Only the text belongs in the answer: every line of the records below, transcribed exactly.

--- Input records ---

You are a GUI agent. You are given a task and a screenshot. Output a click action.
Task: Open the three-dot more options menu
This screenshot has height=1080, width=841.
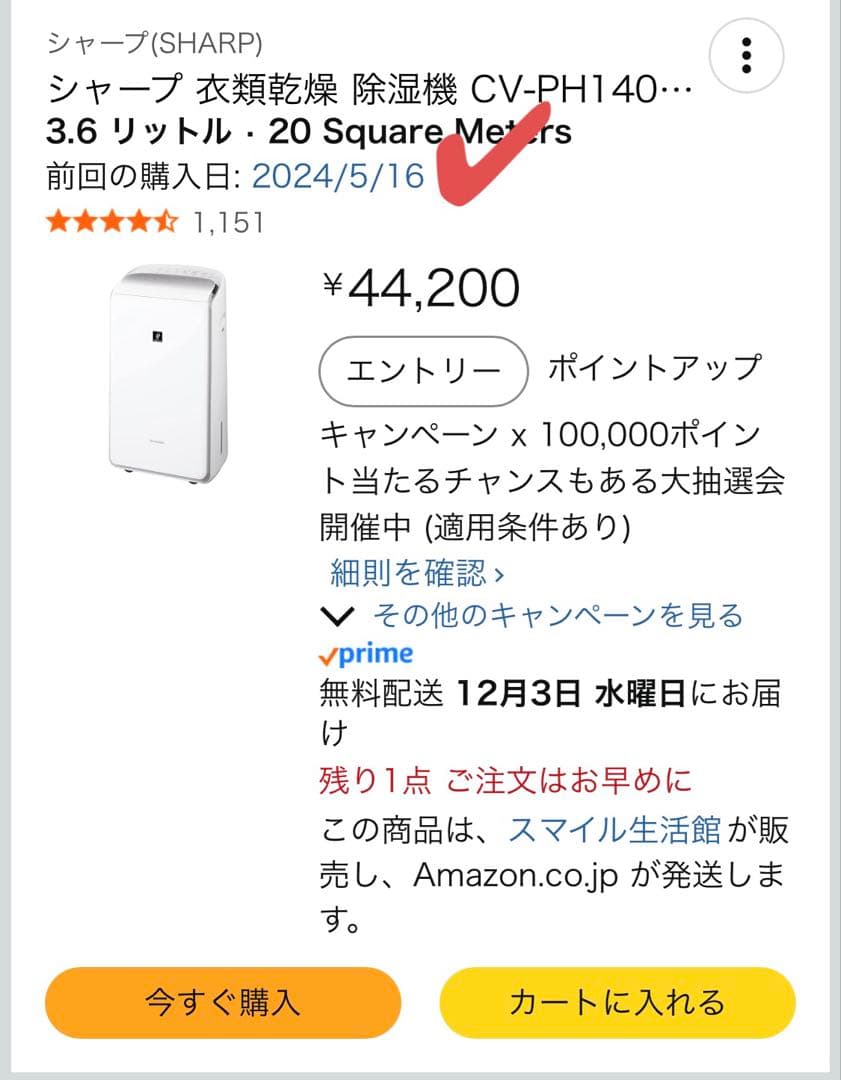click(x=746, y=55)
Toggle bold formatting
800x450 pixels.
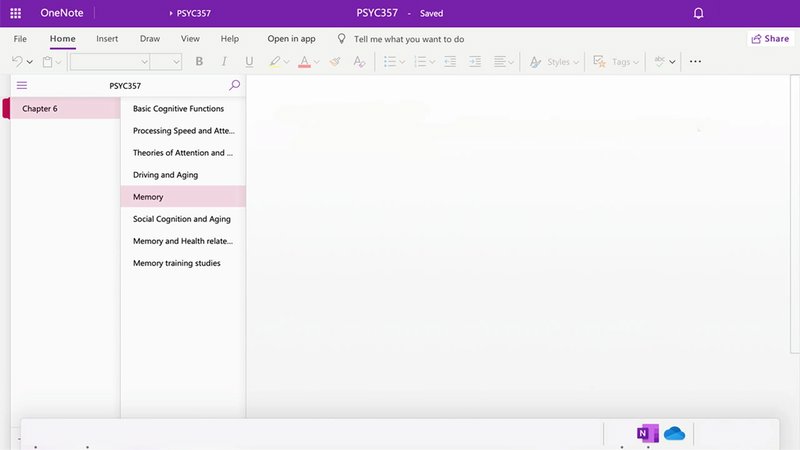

---

▸ Answer to this problem
You are a GUI agent. You are given a task and a screenshot. Output a click action.
Task: Open the three-dot more options menu
This screenshot has height=1080, width=841.
click(x=746, y=55)
Toggle bold formatting
800x450 pixels.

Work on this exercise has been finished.